Dove finiscono i soldi stampati dalle banche centrali?  Che fine fanno gli 80 miliardi di euro al mese che Draghi mette a disposizione del sistema bancario?

L’economia italiana non riparte. Nonostante i tentativi di Renzi e, soprattutto, quelli di Draghi. La BCE spara 80 miliardi di euro al mese di liquidità col suo famoso “bazooka”. Perché nell’economia reale questo sforzo non viene percepito? Chi ci continua a guadagnare? Ne parliamo con Luca Ciarrocca, direttore di Italia.co.

La BCE immette liquidità nel sistema comprando bond, sia di stato che corporate. Durando 2 anni come operazione, alla fine saranno quasi 2000 miliardi di euro. Questi soldi, come si sa, finiscono alle banche. Dovrebbero invece essere immessi nel sistema in modo virtuoso, cioè diretto. Finanziando direttamente progetti, il miglioramento dell’economia sarebbe certo.

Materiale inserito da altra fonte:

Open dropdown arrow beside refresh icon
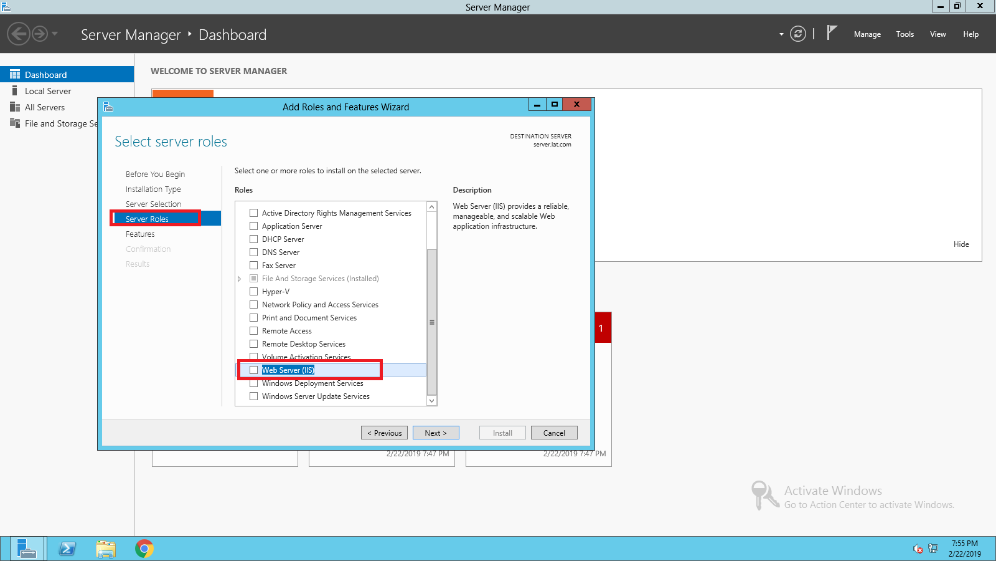The image size is (996, 561). (781, 34)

Le banche stanno tassando i correntisti privati per conti correnti sopra i 100.000 euro. Primi casi in Svizzera e Germania. Come sempre, i costi li paga il cliente. Questa cosa, purtroppo, sta già avvenendo in Italia, e diventerà sempre più frequente nel 2017. Questa è una delle conseguenze dirette di questa politica monetaria veramente folle.

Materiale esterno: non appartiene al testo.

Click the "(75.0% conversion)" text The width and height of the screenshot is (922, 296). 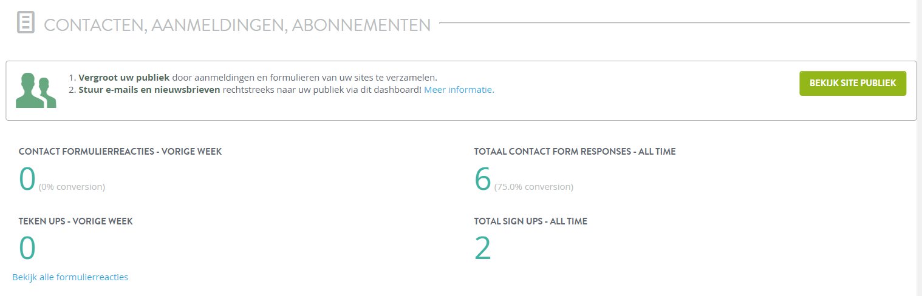534,187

il 4 dicembre ci sarà il referendum in Italia. Si dice sia un referendum voluto dalle banche. E’ veramente così? Più che altro è voluto dai “poteri forti”, quindi ANCHE dalle banche. Tra l’altro la domanda è a trabocchetto: viene da rispondere automaticamente sì, invece bisogna rispondere NO. Non serve a semplificare il sistema. Serve bensì a rafforzare la greppia dei poteri forti. E chi sono? Unione Europea, la Troika (Commissione Europea, Fondo Monetario e Banca Centrale Europea), e le Banche Centrali. Queste ultime sono i principali attori sulla scena. Va infine ricordato che le banche commerciali (quelle normali) sono azioniste delle banche centrali, che quindi non sono affatto indipendenti. E’ di ogni evidenza che le BC servano gli interessi delle banche commerciali.